Stored items:
- - - - - - -

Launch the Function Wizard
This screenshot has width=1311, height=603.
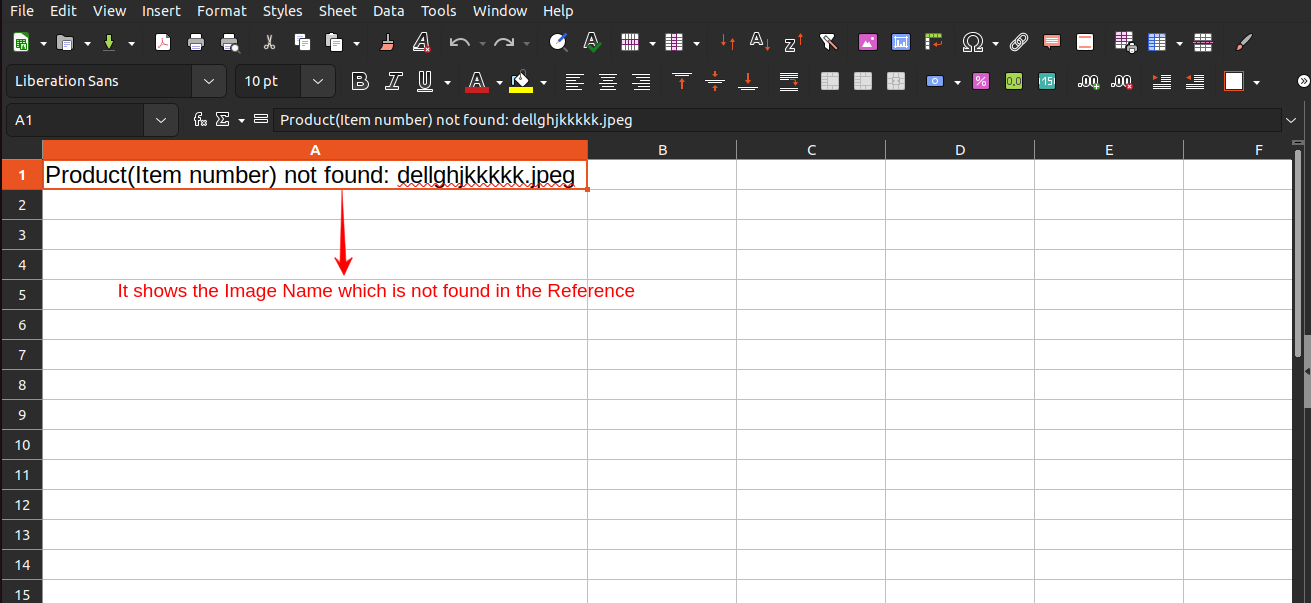199,119
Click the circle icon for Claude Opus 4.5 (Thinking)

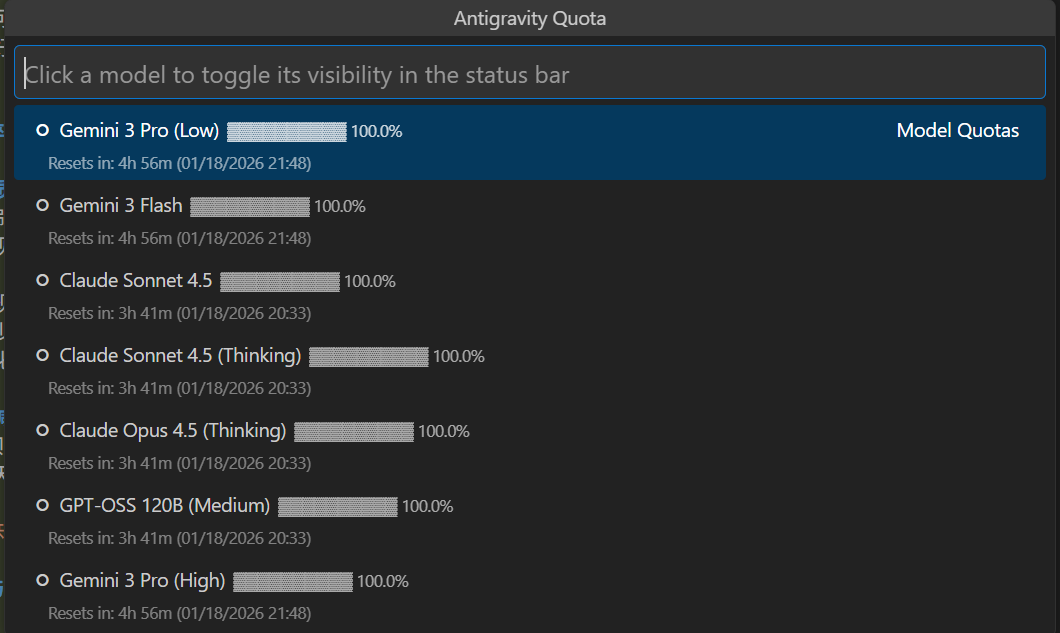point(42,430)
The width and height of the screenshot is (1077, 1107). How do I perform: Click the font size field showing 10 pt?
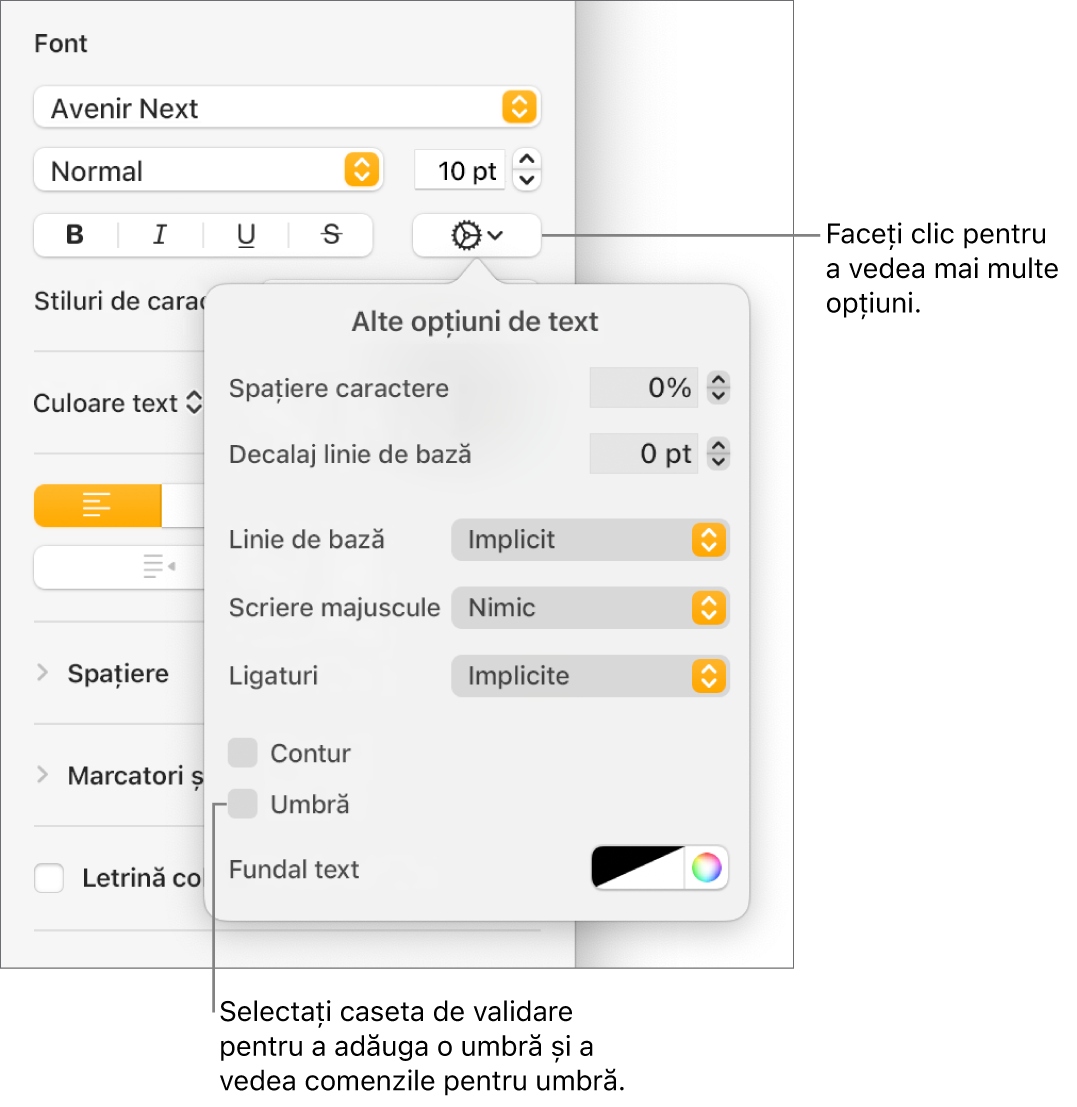[461, 171]

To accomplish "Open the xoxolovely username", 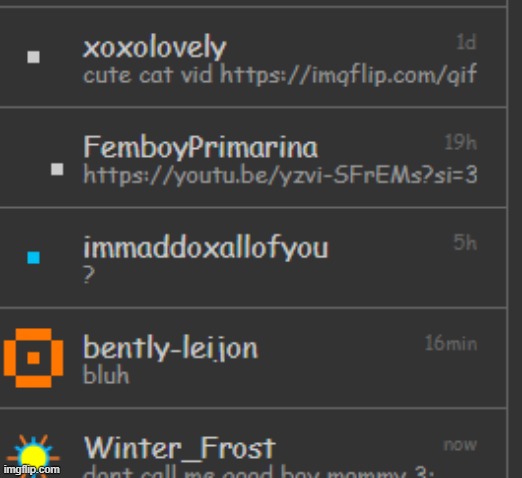I will tap(155, 47).
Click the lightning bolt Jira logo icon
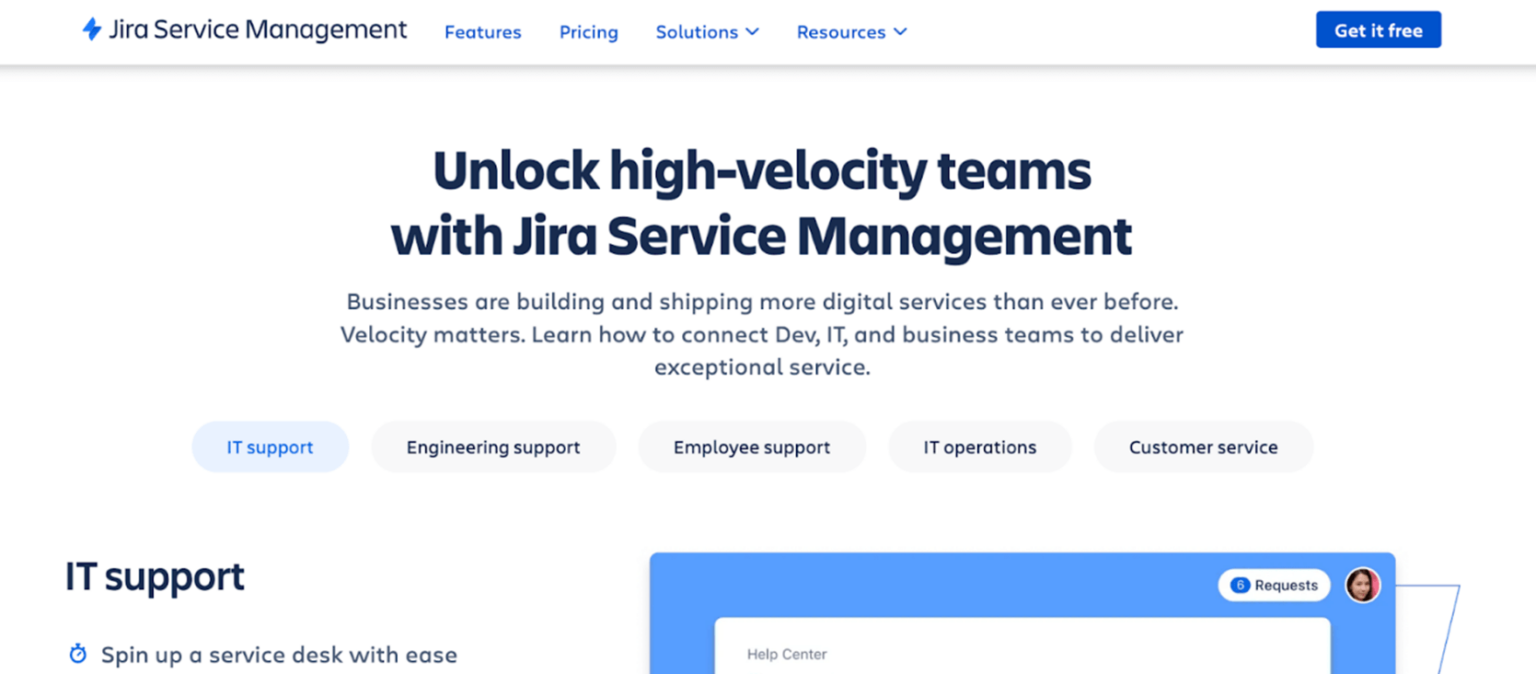 91,30
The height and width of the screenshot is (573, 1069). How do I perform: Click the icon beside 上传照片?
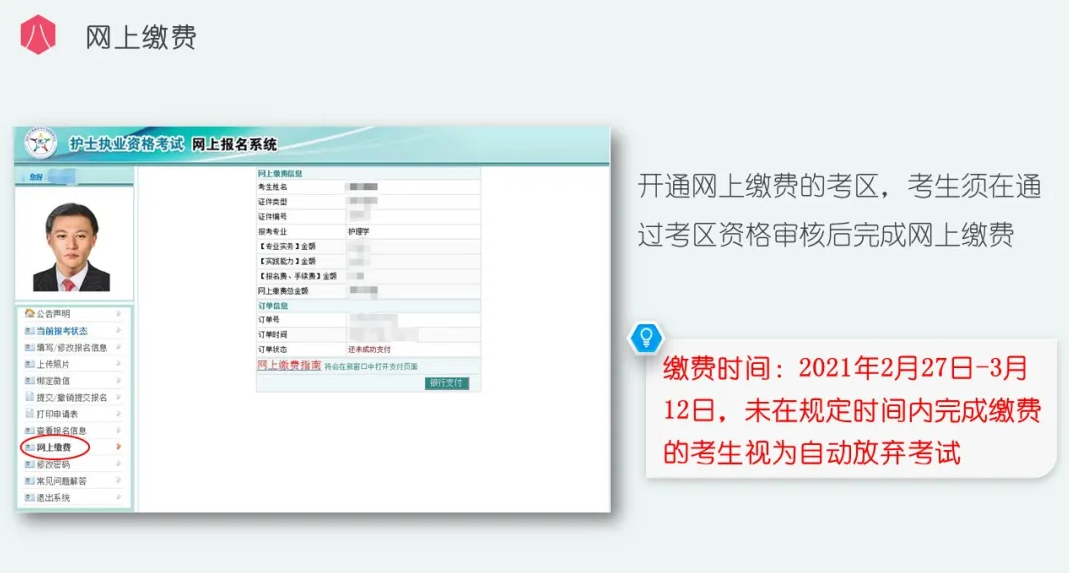click(x=29, y=364)
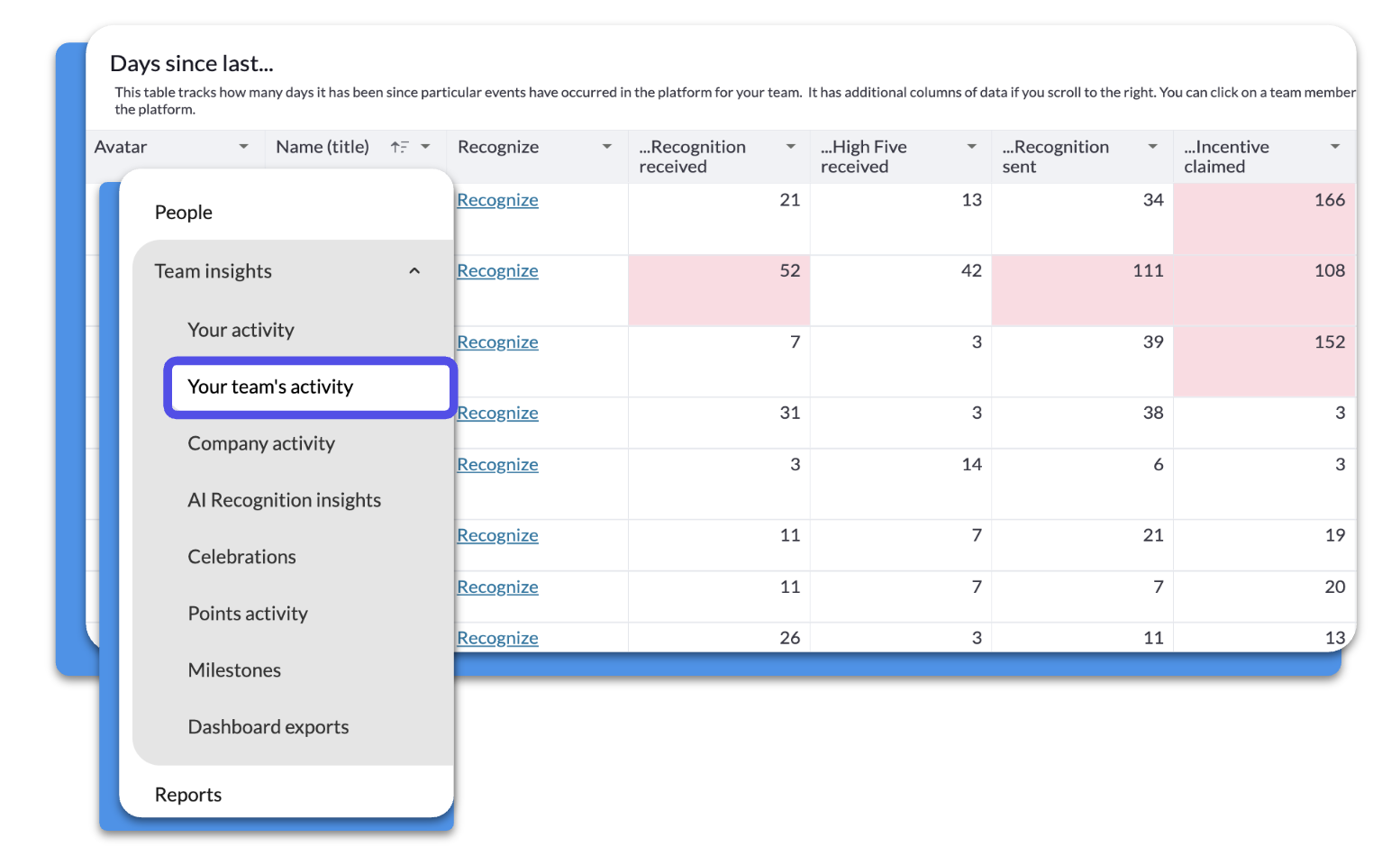The image size is (1400, 865).
Task: Open Celebrations page
Action: 241,558
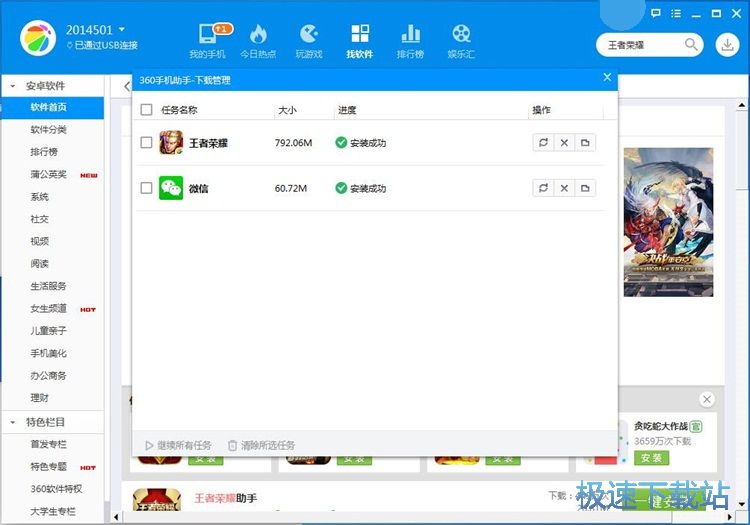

- - - - - - -

-- ACTIVITY --
Word for word, copy the lines from the one with "The height and" through the end of the entries above, and do not include any picture.

-- RESPONSE FOR THIS EXERCISE --
The height and width of the screenshot is (573, 1069). How do I perform: Click the icon beside 上传照片?
click(x=29, y=364)
The image size is (1400, 865).
Task: Open Celebrations page
Action: 241,558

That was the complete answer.